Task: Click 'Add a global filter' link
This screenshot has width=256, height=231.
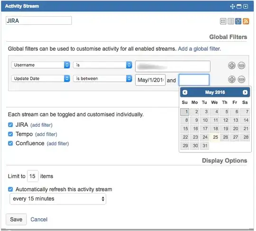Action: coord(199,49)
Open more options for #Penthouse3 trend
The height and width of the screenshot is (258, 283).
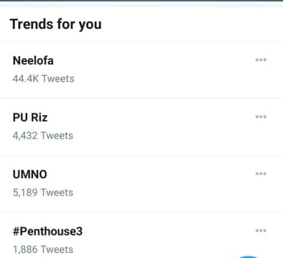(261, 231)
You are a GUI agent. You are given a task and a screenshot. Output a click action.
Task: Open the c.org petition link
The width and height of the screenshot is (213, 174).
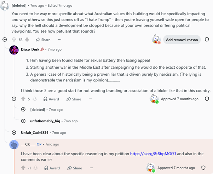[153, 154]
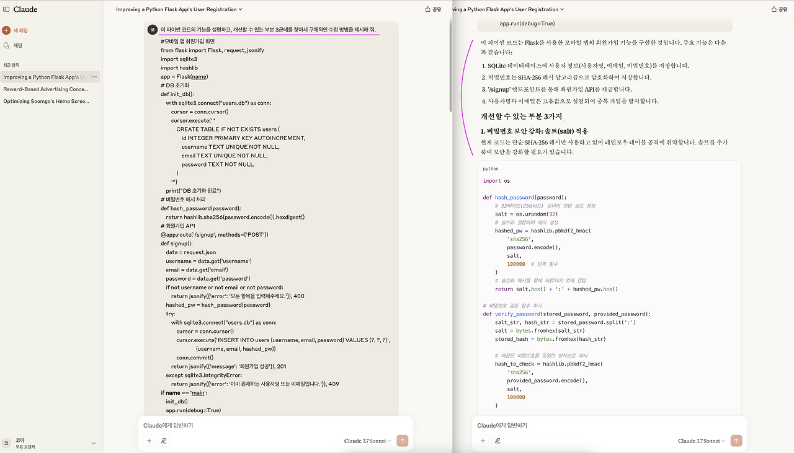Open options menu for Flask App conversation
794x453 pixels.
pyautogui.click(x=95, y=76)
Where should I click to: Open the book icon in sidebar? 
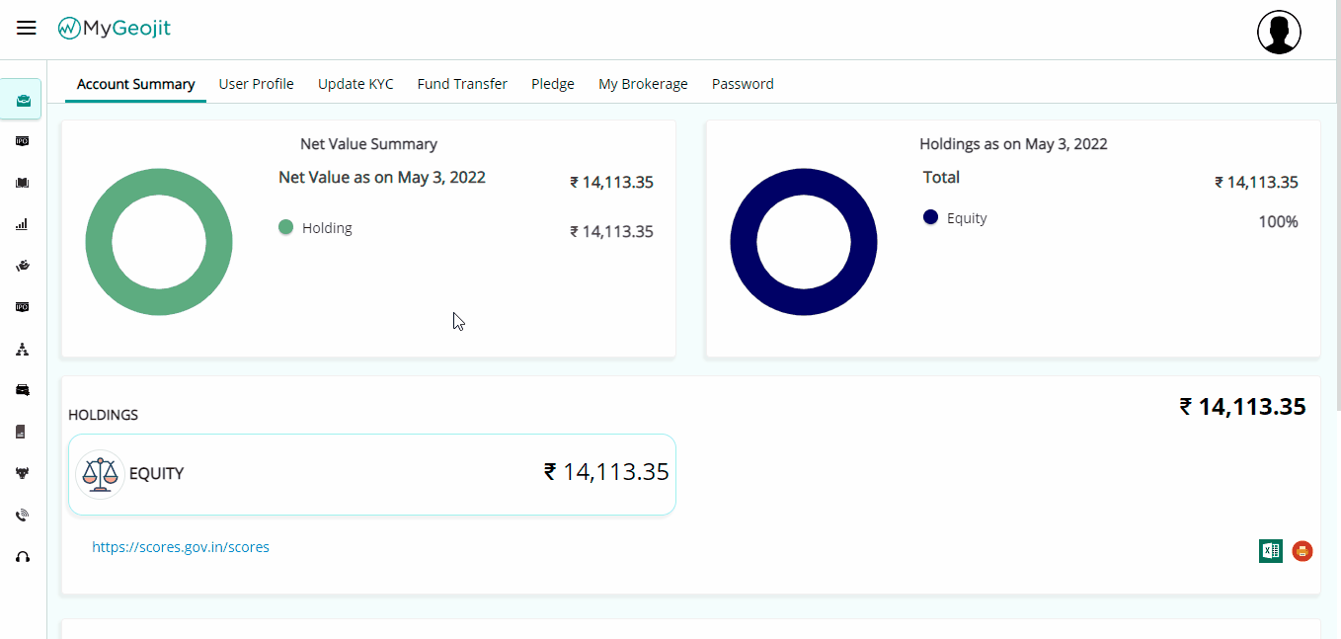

===============

**What is required:**
Return word for word the line bearing "The height and" and every later line of the entries, but none of the pictures.

**Written solution:**
The height and width of the screenshot is (258, 283).
(261, 231)
You are a GUI agent. You are given a task and a screenshot. Output a click action.
Task: Open the c.org petition link
The width and height of the screenshot is (213, 174).
[153, 154]
Open options menu for Flask App conversation
794x453 pixels.
pyautogui.click(x=95, y=76)
Where should I click to: Open the book icon in sidebar? 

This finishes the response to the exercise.